(Items from a data source)
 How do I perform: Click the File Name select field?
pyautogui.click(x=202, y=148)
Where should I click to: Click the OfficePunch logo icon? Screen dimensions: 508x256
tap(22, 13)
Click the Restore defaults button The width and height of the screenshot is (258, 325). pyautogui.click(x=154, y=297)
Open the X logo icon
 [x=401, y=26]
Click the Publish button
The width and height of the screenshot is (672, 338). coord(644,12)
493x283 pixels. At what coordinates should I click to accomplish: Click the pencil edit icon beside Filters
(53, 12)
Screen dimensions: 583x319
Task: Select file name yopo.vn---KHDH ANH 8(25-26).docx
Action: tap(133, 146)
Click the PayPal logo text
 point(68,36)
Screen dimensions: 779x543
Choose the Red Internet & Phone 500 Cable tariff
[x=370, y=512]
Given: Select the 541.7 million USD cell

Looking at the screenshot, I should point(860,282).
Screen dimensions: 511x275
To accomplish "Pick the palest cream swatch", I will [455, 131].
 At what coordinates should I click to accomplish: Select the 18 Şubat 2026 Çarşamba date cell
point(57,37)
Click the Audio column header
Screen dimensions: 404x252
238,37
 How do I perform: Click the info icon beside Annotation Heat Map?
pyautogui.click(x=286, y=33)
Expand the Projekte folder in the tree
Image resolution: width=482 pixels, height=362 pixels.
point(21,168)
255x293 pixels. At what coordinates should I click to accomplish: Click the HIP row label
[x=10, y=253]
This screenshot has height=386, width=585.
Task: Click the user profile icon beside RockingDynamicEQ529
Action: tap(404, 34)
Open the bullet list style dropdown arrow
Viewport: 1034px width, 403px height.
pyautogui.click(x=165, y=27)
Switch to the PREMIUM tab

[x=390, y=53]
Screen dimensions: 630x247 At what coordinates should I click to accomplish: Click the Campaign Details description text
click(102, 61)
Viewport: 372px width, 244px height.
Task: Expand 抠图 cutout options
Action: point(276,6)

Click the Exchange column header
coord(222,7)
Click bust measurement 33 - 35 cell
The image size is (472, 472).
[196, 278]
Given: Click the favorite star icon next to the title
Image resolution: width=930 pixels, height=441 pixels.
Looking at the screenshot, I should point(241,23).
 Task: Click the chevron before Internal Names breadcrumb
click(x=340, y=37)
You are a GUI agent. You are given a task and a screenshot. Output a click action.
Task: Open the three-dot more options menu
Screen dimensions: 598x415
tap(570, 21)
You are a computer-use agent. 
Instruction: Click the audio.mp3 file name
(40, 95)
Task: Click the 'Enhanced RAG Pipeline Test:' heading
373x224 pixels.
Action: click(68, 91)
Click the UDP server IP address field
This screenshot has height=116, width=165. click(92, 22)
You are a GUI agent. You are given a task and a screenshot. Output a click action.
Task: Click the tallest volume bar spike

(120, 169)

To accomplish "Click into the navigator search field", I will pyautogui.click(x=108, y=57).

▶ _Task details_: Return every record in full, word for word.

▶ _Your solution_:
 How do I perform: Click the File Name select field?
pyautogui.click(x=202, y=148)
Where should I click to: Click the OfficePunch logo icon? Screen dimensions: 508x256
tap(22, 13)
Click the Restore defaults button The width and height of the screenshot is (258, 325). pyautogui.click(x=154, y=297)
Open the X logo icon
 [x=401, y=26]
Click the Publish button
The width and height of the screenshot is (672, 338). coord(644,12)
493x283 pixels. At what coordinates should I click to accomplish: Click the pencil edit icon beside Filters
(53, 12)
Screen dimensions: 583x319
Task: Select file name yopo.vn---KHDH ANH 8(25-26).docx
Action: tap(133, 146)
Click the PayPal logo text
 point(68,36)
Screen dimensions: 779x543
Choose the Red Internet & Phone 500 Cable tariff
[x=370, y=512]
Given: Select the 541.7 million USD cell

Looking at the screenshot, I should point(860,282).
Screen dimensions: 511x275
To accomplish "Pick the palest cream swatch", I will [455, 131].
 At what coordinates should I click to accomplish: Select the 18 Şubat 2026 Çarşamba date cell
point(57,37)
Click the Audio column header
Screen dimensions: 404x252
238,37
 How do I perform: Click the info icon beside Annotation Heat Map?
pyautogui.click(x=286, y=33)
Expand the Projekte folder in the tree
Image resolution: width=482 pixels, height=362 pixels.
point(21,168)
255x293 pixels. At what coordinates should I click to accomplish: Click the HIP row label
[x=10, y=253]
This screenshot has height=386, width=585.
Task: Click the user profile icon beside RockingDynamicEQ529
Action: tap(404, 34)
Open the bullet list style dropdown arrow
Viewport: 1034px width, 403px height.
pyautogui.click(x=165, y=27)
Switch to the PREMIUM tab

[x=390, y=53]
Screen dimensions: 630x247 At what coordinates should I click to accomplish: Click the Campaign Details description text
click(102, 61)
Viewport: 372px width, 244px height.
Task: Expand 抠图 cutout options
Action: point(276,6)

Click the Exchange column header
coord(222,7)
Click bust measurement 33 - 35 cell
The image size is (472, 472).
[196, 278]
Given: Click the favorite star icon next to the title
Image resolution: width=930 pixels, height=441 pixels.
Looking at the screenshot, I should point(241,23).
 Task: Click the chevron before Internal Names breadcrumb
click(x=340, y=37)
You are a GUI agent. You are given a task and a screenshot. Output a click action.
Task: Open the three-dot more options menu
Screen dimensions: 598x415
tap(570, 21)
You are a computer-use agent. 
Instruction: Click the audio.mp3 file name
(40, 95)
Task: Click the 'Enhanced RAG Pipeline Test:' heading
373x224 pixels.
Action: click(68, 91)
Click the UDP server IP address field
This screenshot has height=116, width=165. click(92, 22)
You are a GUI agent. You are given a task and a screenshot. Output a click action.
Task: Click the tallest volume bar spike

(120, 169)

To accomplish "Click into the navigator search field", I will pyautogui.click(x=108, y=57).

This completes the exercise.